* **Assigned task**:
All records, exactly as written, minus the pictures: copy them out.

* **Working data**:
● ● ●

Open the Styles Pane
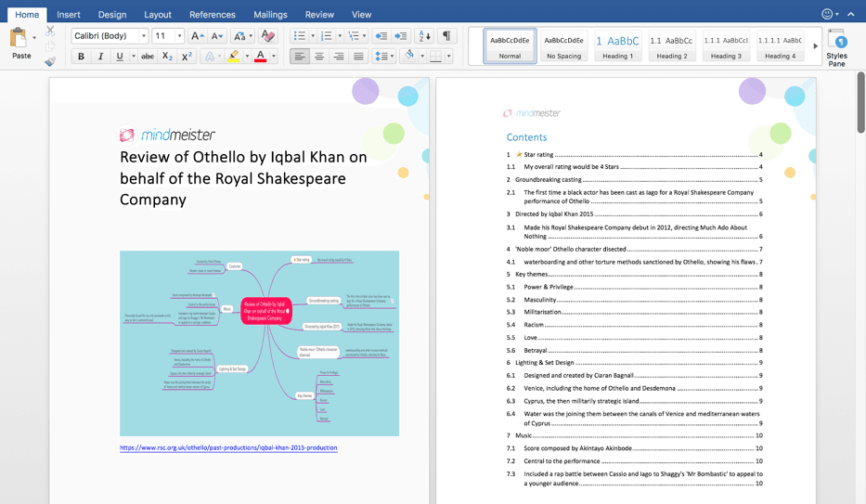Screen dimensions: 866x504 pyautogui.click(x=836, y=46)
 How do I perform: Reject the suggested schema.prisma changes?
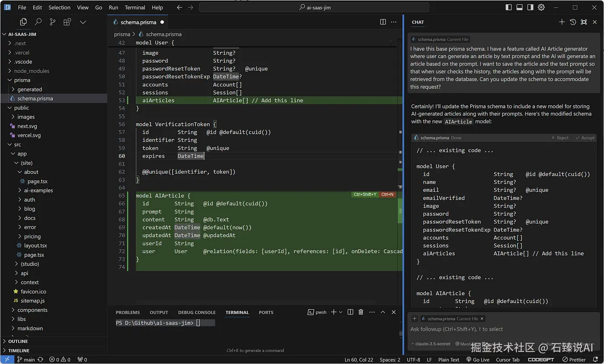tap(560, 138)
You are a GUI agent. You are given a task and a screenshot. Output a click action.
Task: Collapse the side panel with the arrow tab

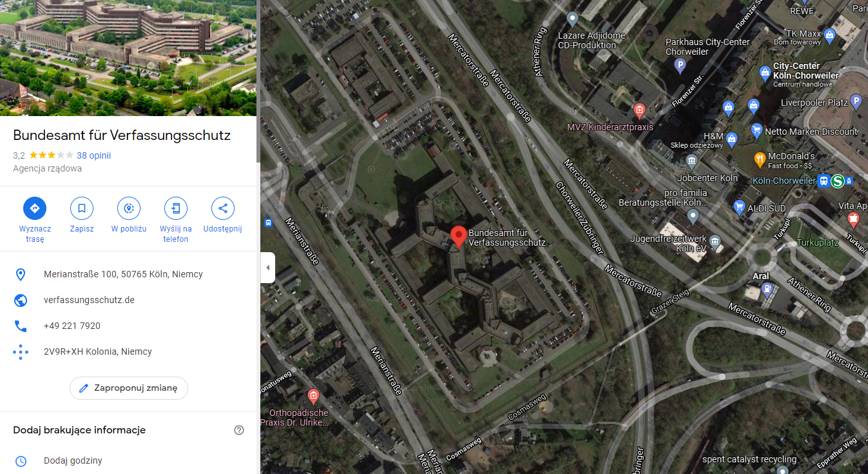coord(267,268)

● ● ●

* **Written response**:
Open the Styles Pane
Screen dimensions: 866x504 pyautogui.click(x=836, y=46)
 How do I perform: Reject the suggested schema.prisma changes?
tap(560, 138)
You are a GUI agent. You are given a task and a screenshot. Output a click action.
Task: Collapse the side panel with the arrow tab

coord(267,268)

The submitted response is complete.